Material for this exercise:
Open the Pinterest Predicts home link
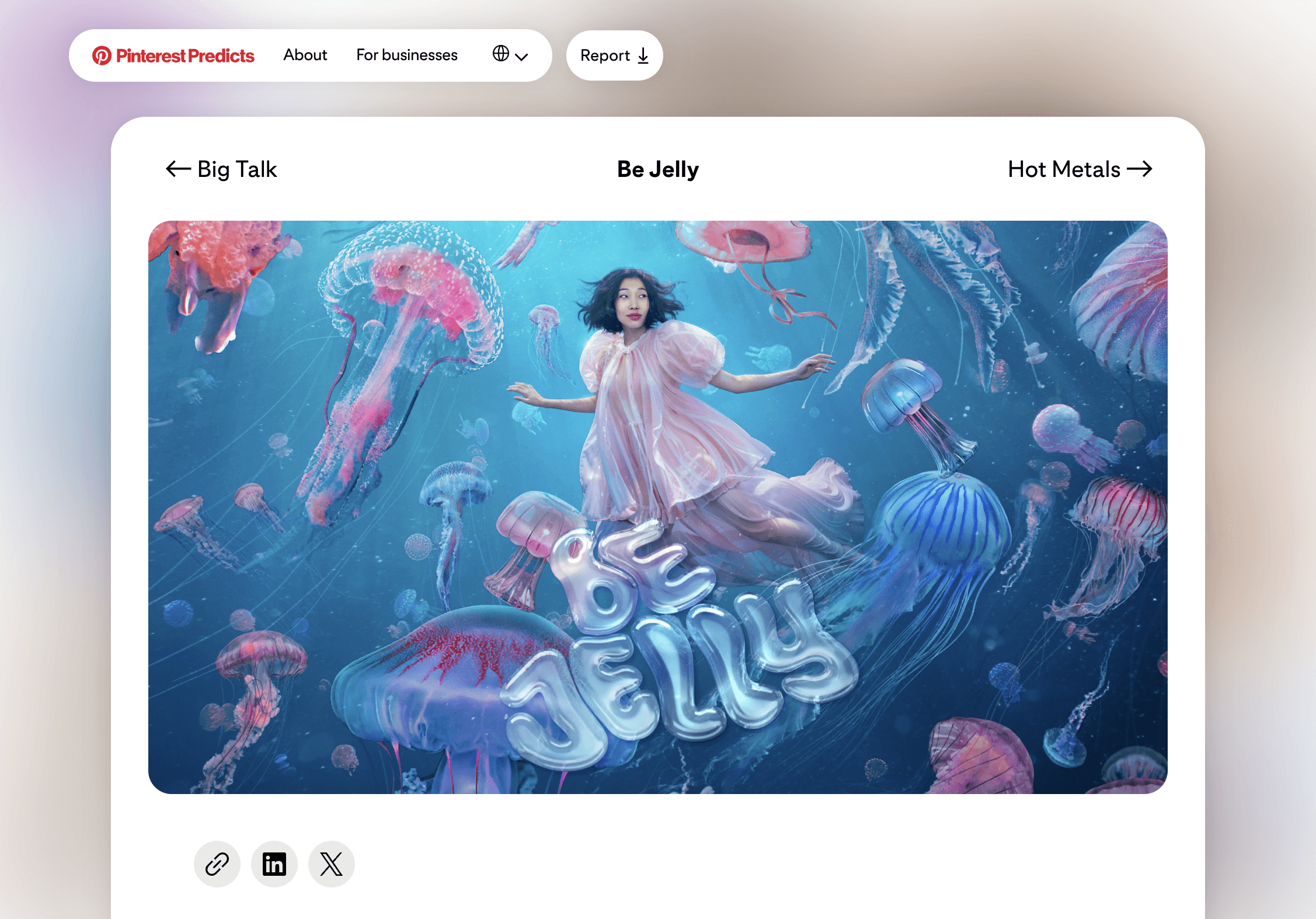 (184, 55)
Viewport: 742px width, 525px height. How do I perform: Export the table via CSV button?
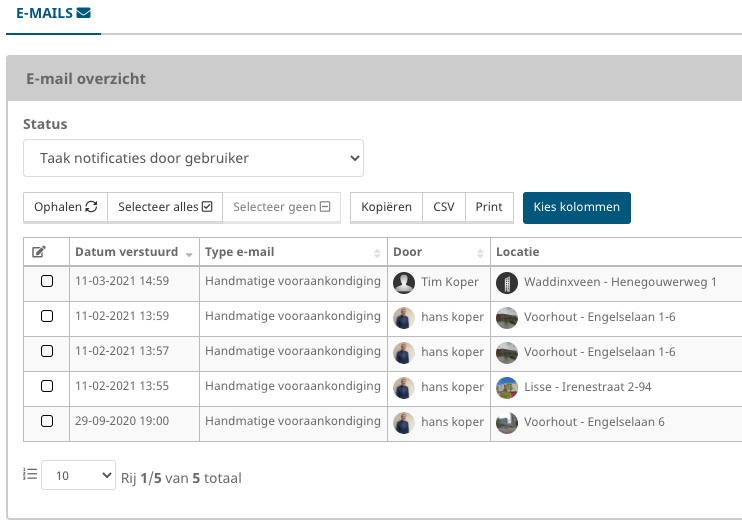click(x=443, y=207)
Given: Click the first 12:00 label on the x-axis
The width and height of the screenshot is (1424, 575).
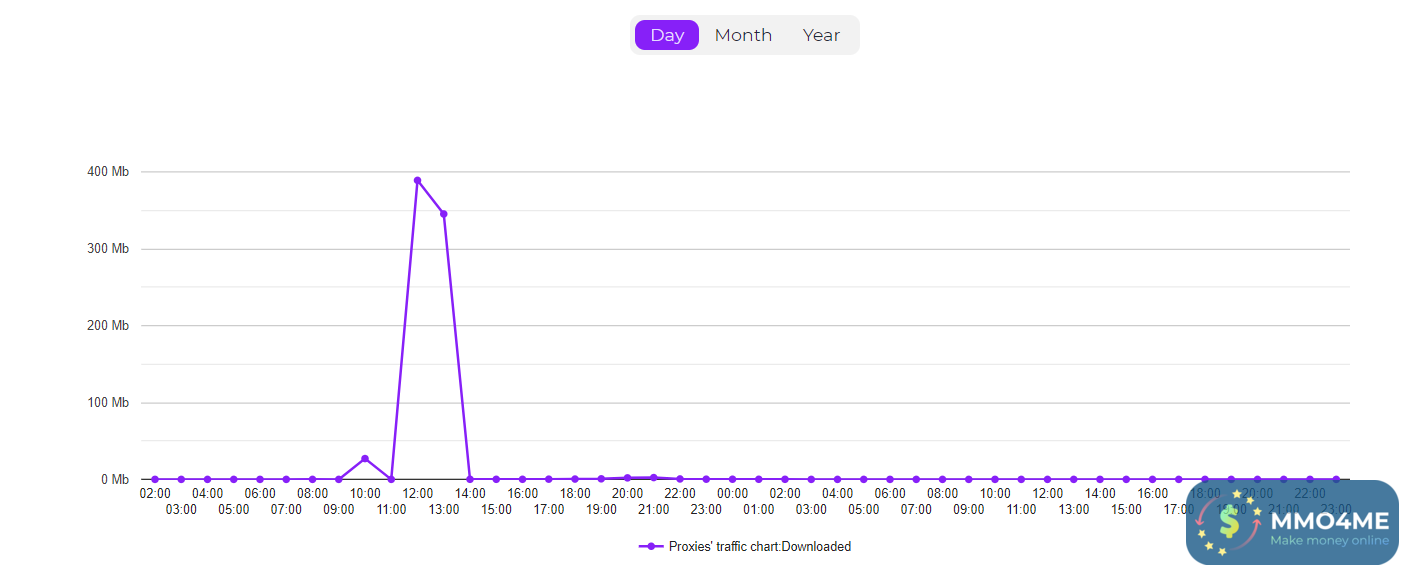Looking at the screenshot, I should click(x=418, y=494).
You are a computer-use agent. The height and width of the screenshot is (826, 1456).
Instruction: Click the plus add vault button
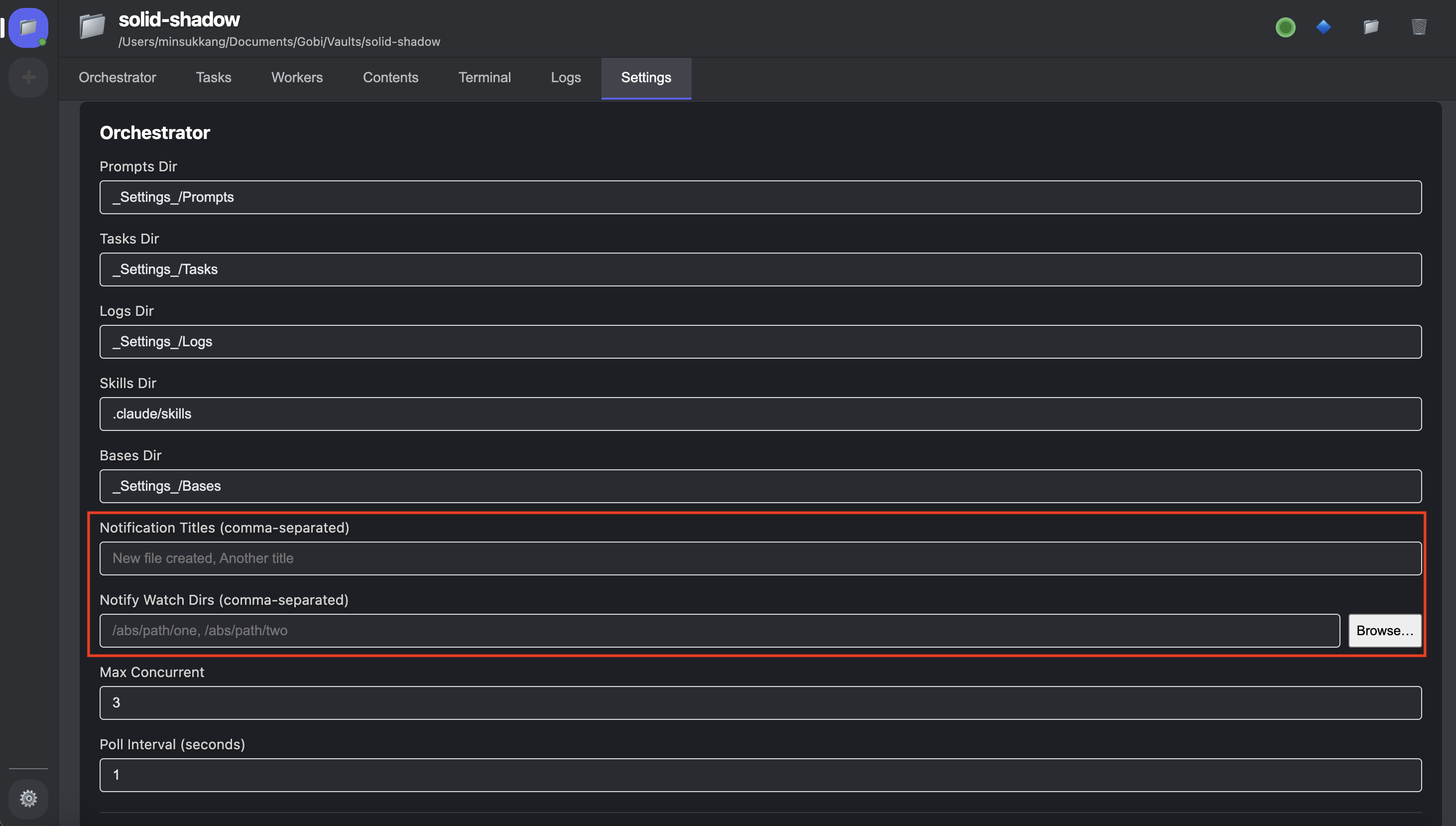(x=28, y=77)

Short problem: Starting with the line that contains "You are a computer-use" and going on through the last line of the records, give those lines as a Markdown table with the columns Row and Text. Number each line and leave out blank lines and pictures.

Solution to this problem:
| Row | Text |
|---|---|
| 1 | You are a computer-use agent. The height and width of the screenshot is (826, 1456). |
| 2 | Instruction: Click the plus add vault button |
| 3 | (x=28, y=77) |